■ ASSIGNMENT: Nothing but the lines below between the line holding "Task: Click the Magento logo icon" and the line holding "The image size is (1094, 732).", inclusive, should appear in the answer, each set down exactly.

■ RECORDED INFORMATION:

○ ○ ○ ○ ○

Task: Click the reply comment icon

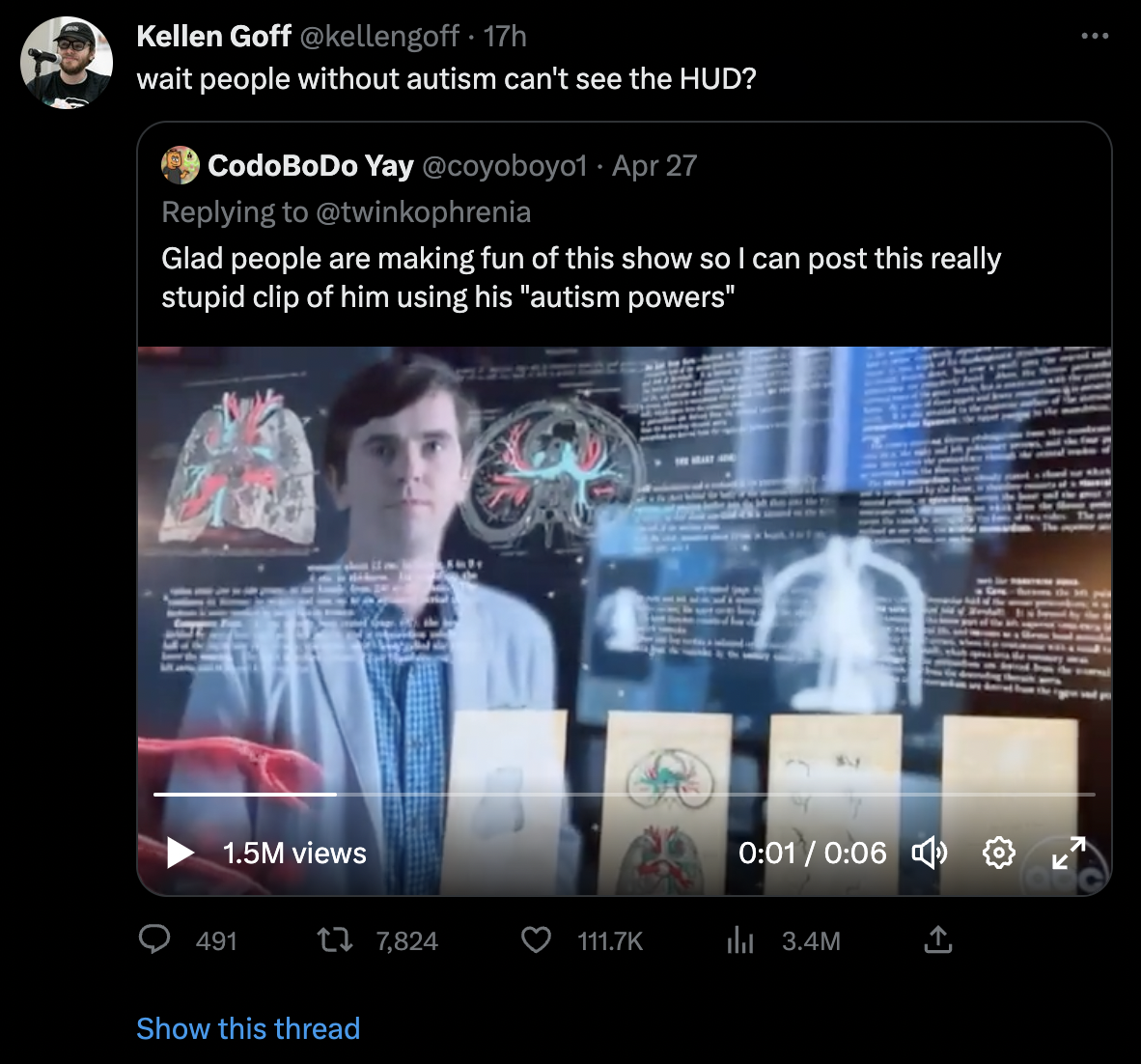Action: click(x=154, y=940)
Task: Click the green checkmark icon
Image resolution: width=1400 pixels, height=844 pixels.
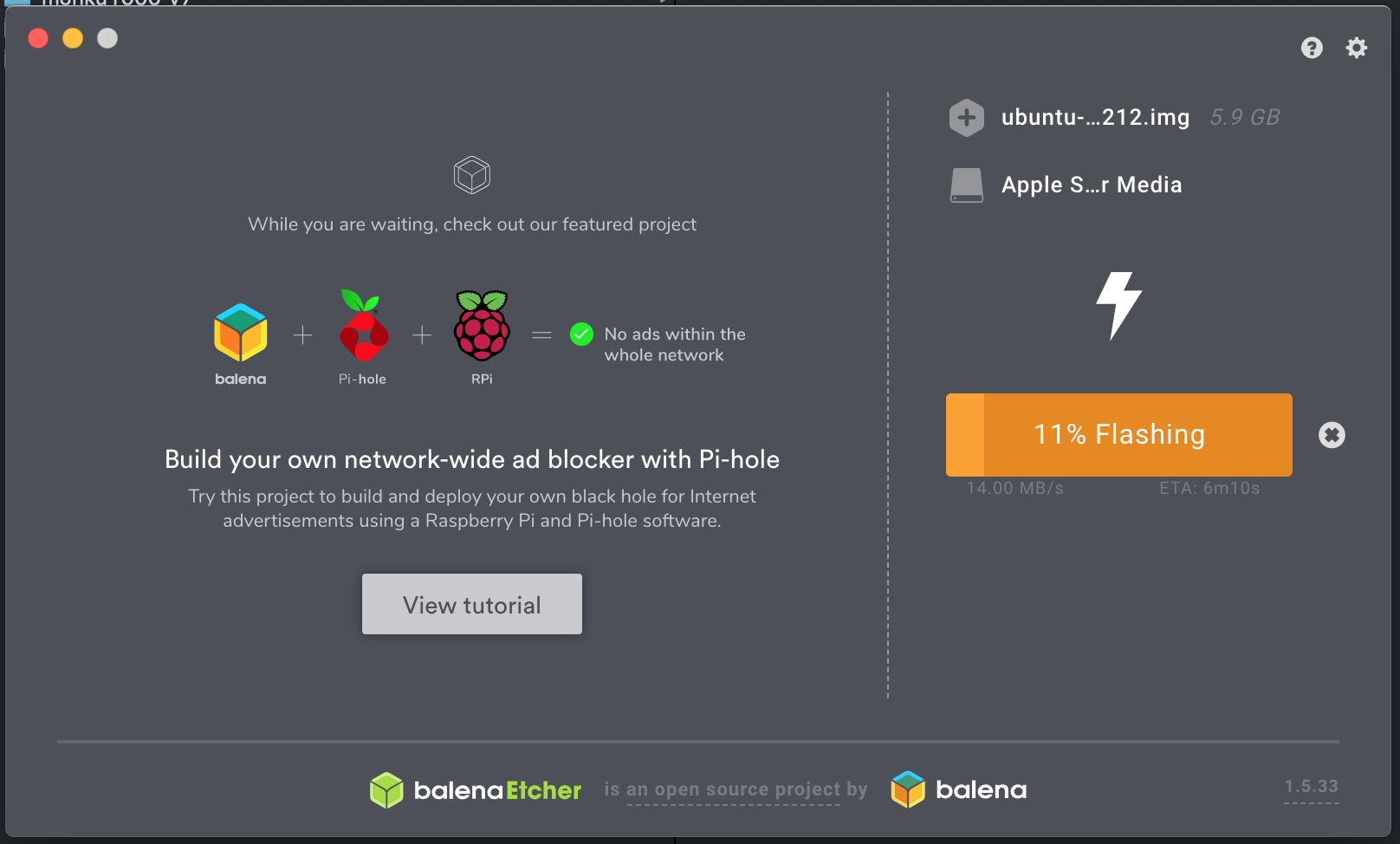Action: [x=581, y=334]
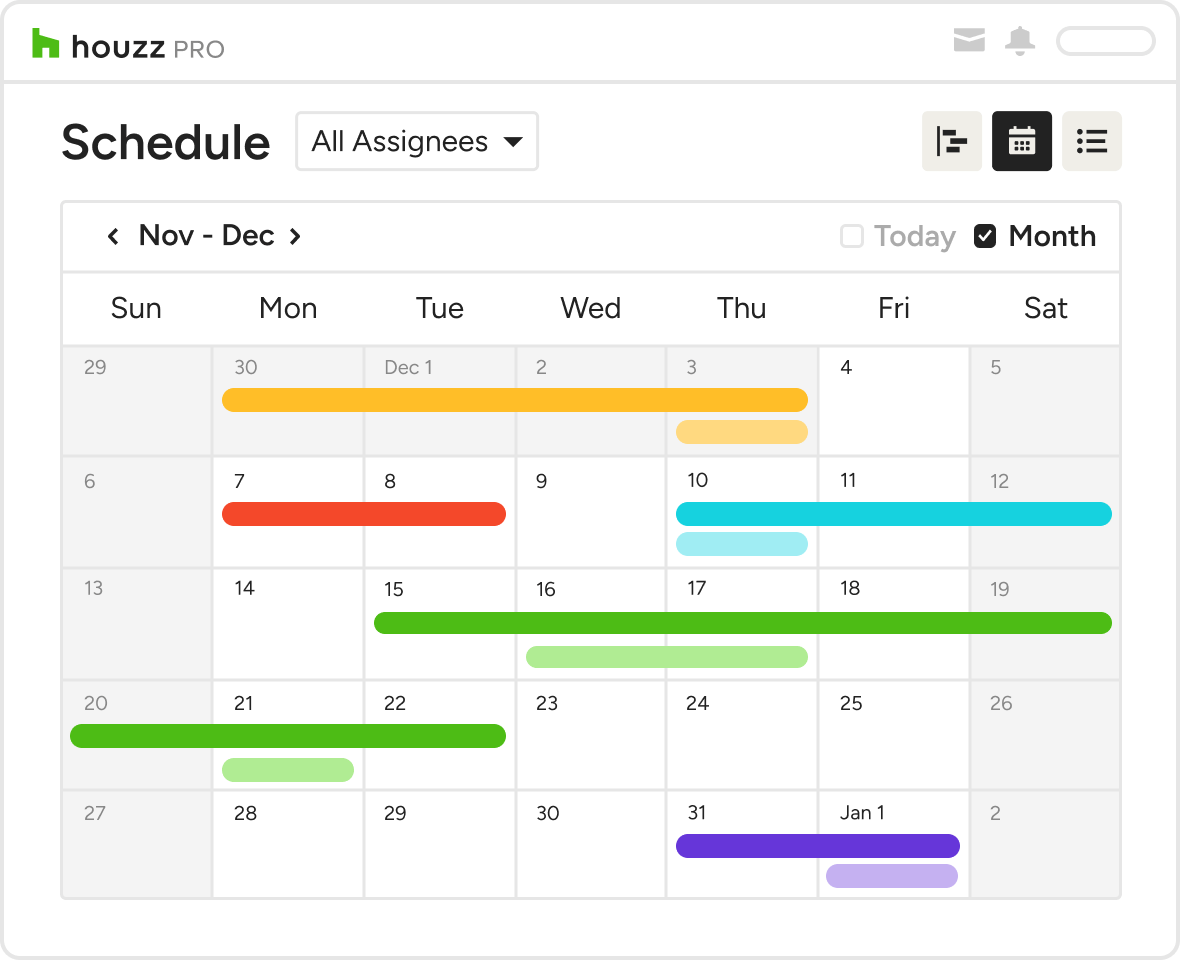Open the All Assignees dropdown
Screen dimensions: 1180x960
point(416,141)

○ ○ ○ ○ ○

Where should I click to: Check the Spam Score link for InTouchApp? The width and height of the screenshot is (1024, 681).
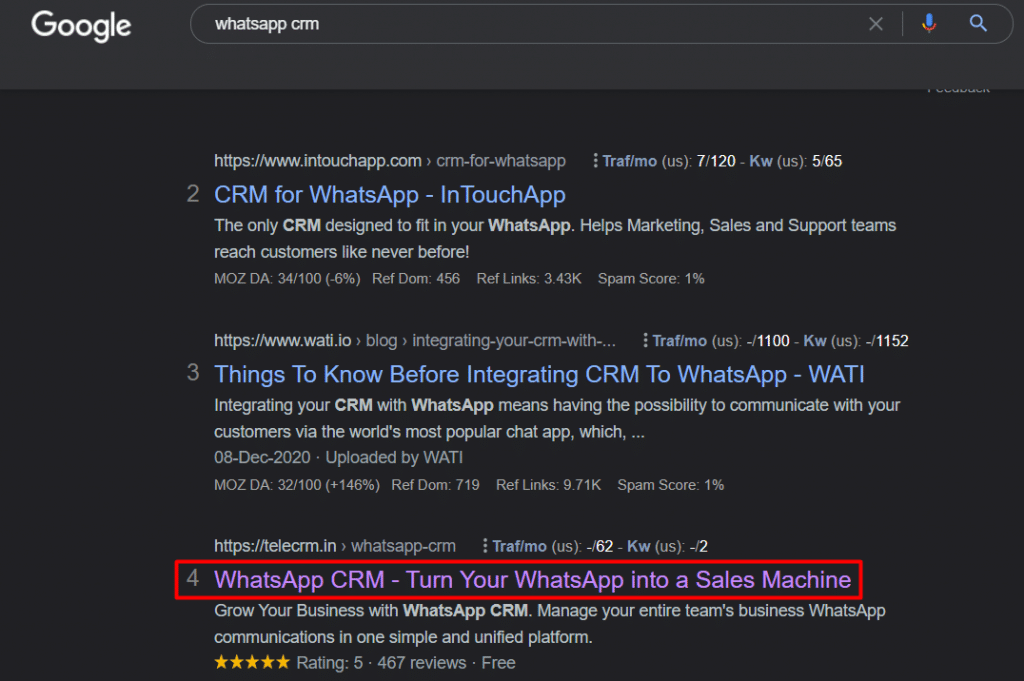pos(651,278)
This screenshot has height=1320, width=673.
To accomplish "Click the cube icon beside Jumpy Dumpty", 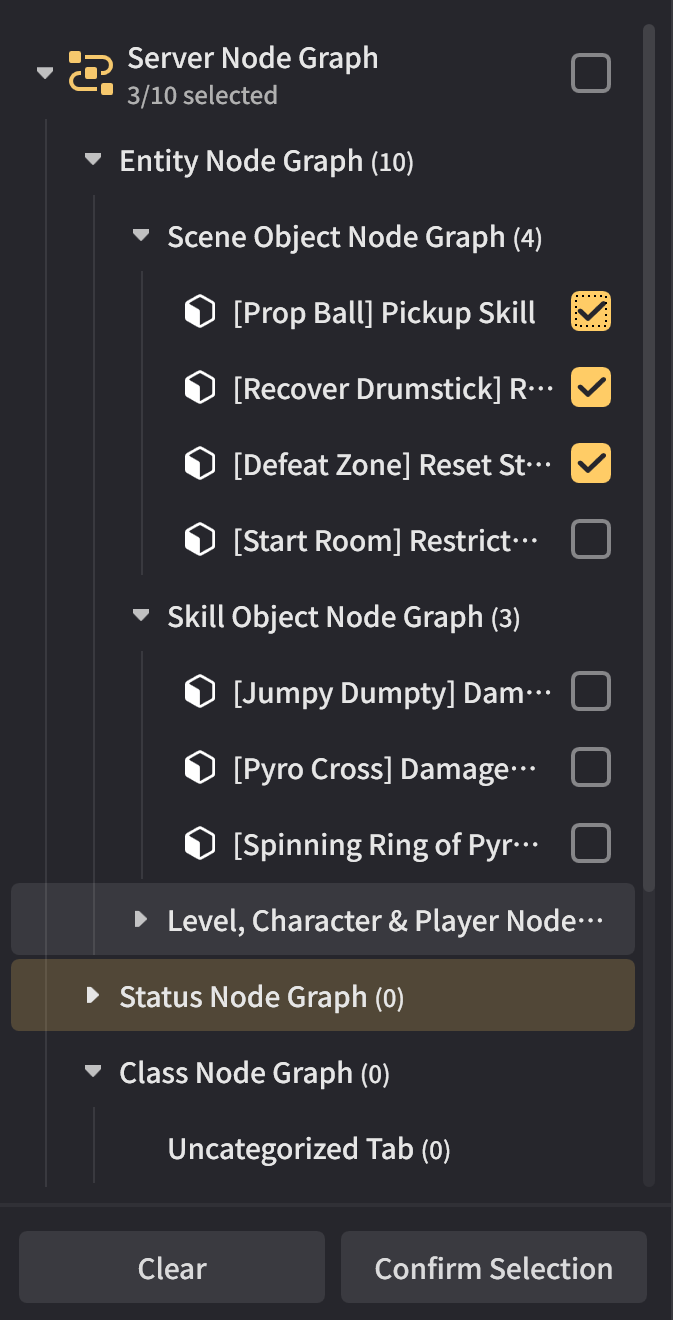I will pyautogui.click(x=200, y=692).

○ ○ ○ ○ ○

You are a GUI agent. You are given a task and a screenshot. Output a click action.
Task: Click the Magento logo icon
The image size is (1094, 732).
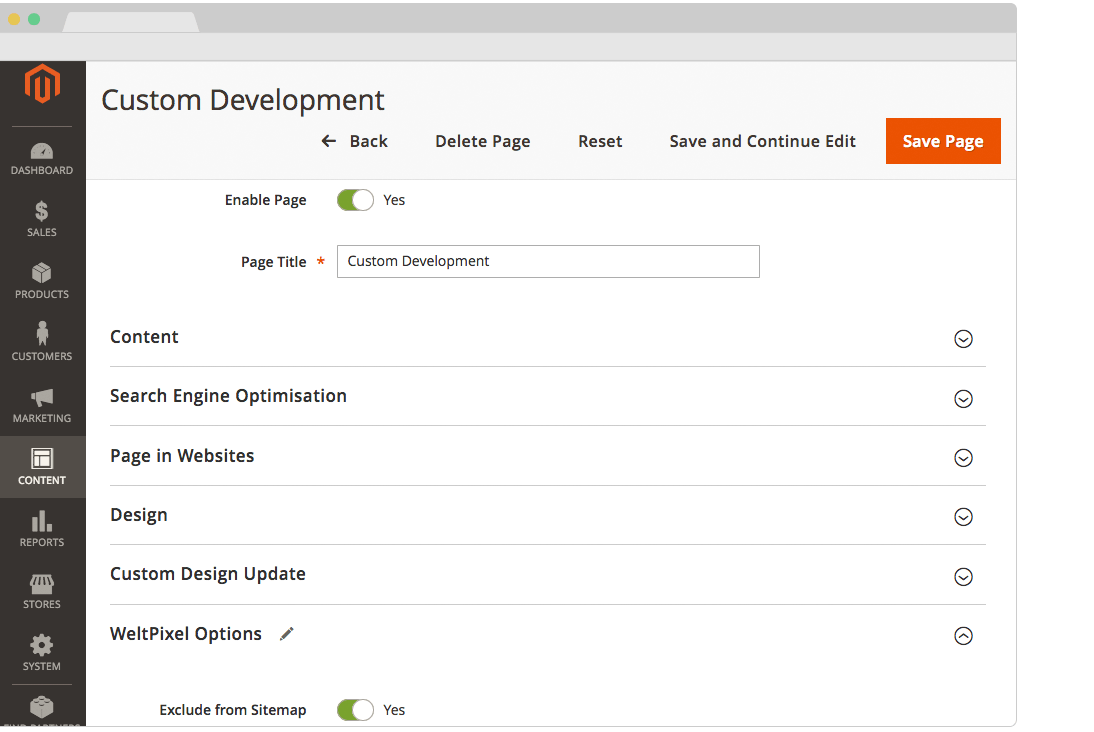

○ ○ ○ ○ ○

■ OUTPUT FOR THIS TASK:
Task: Click the Magento logo icon
The image size is (1094, 732).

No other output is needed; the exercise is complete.